- [Description of the task] Reproduce the lines beginning with the line that contains "357) in the screenshot?" and continuing through the line that contains "coordinates (1229, 371).", substituting "Screen resolution" for "Image resolution" and leaving everything else unchanged.

-- start --

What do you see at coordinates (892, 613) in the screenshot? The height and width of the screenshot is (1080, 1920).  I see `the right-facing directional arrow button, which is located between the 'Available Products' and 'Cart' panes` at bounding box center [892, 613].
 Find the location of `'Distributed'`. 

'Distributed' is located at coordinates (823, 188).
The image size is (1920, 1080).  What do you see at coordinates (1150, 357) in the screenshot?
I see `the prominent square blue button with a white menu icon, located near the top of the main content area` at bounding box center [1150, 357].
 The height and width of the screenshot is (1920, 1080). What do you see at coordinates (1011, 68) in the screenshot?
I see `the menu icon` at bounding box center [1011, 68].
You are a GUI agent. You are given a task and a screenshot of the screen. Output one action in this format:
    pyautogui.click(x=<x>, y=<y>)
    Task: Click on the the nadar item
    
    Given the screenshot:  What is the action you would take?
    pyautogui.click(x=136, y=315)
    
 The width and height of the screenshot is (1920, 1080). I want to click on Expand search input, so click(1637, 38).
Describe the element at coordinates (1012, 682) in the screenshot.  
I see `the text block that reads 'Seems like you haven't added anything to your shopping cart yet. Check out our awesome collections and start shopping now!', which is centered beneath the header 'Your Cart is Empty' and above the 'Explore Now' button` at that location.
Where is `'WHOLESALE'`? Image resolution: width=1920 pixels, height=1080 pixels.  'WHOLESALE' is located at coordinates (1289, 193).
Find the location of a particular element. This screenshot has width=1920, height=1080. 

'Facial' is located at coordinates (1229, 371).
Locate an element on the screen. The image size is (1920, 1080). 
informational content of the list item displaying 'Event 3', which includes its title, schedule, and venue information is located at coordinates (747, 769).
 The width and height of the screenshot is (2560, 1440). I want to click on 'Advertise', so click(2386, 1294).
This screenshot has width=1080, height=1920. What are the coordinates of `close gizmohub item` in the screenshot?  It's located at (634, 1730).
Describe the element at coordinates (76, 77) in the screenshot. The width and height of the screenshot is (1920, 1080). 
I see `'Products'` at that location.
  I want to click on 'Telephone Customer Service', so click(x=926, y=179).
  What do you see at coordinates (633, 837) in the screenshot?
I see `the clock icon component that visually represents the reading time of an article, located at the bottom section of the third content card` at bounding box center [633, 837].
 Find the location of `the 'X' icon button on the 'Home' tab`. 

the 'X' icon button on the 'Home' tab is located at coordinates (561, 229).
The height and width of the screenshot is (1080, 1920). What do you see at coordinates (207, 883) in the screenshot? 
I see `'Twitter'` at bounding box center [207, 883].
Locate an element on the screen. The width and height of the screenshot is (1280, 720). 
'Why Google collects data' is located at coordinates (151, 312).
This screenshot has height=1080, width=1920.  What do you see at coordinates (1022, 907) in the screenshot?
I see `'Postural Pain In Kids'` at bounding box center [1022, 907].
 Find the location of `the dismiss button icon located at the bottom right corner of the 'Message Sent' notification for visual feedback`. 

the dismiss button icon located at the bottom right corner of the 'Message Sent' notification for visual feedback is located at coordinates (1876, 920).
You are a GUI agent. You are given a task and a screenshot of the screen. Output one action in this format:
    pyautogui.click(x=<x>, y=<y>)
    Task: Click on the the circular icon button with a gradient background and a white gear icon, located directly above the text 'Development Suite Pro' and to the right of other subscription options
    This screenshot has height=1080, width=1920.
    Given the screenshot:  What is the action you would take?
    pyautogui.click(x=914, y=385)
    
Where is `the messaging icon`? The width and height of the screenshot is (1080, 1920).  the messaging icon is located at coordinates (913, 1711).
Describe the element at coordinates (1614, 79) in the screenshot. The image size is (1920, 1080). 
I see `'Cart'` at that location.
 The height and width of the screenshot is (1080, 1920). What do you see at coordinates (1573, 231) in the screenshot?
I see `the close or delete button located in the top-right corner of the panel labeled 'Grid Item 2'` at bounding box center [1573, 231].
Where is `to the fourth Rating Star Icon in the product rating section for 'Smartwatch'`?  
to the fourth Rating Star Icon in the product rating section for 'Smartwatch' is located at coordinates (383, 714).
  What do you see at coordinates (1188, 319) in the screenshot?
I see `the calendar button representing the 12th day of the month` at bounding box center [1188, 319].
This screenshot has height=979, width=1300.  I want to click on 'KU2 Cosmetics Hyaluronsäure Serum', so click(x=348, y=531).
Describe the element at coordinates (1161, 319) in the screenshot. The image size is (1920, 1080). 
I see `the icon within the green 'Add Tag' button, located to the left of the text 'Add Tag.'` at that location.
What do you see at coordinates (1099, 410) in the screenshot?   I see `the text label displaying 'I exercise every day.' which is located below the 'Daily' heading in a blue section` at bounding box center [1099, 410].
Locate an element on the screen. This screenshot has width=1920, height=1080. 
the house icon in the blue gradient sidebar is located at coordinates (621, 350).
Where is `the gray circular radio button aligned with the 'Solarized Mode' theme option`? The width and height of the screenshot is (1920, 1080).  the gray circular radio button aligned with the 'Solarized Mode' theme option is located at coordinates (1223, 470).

-- end --

- [Completed exercise]
The image size is (1920, 1080).  What do you see at coordinates (1150, 357) in the screenshot?
I see `the prominent square blue button with a white menu icon, located near the top of the main content area` at bounding box center [1150, 357].
 The height and width of the screenshot is (1920, 1080). What do you see at coordinates (1011, 68) in the screenshot?
I see `the menu icon` at bounding box center [1011, 68].
You are a GUI agent. You are given a task and a screenshot of the screen. Output one action in this format:
    pyautogui.click(x=<x>, y=<y>)
    Task: Click on the the nadar item
    
    Given the screenshot:  What is the action you would take?
    pyautogui.click(x=136, y=315)
    
 The width and height of the screenshot is (1920, 1080). I want to click on Expand search input, so click(1637, 38).
Describe the element at coordinates (1012, 682) in the screenshot.  
I see `the text block that reads 'Seems like you haven't added anything to your shopping cart yet. Check out our awesome collections and start shopping now!', which is centered beneath the header 'Your Cart is Empty' and above the 'Explore Now' button` at that location.
Where is `'WHOLESALE'`? Screen resolution: width=1920 pixels, height=1080 pixels.  'WHOLESALE' is located at coordinates (1289, 193).
Find the location of a particular element. This screenshot has width=1920, height=1080. 

'Facial' is located at coordinates (1229, 371).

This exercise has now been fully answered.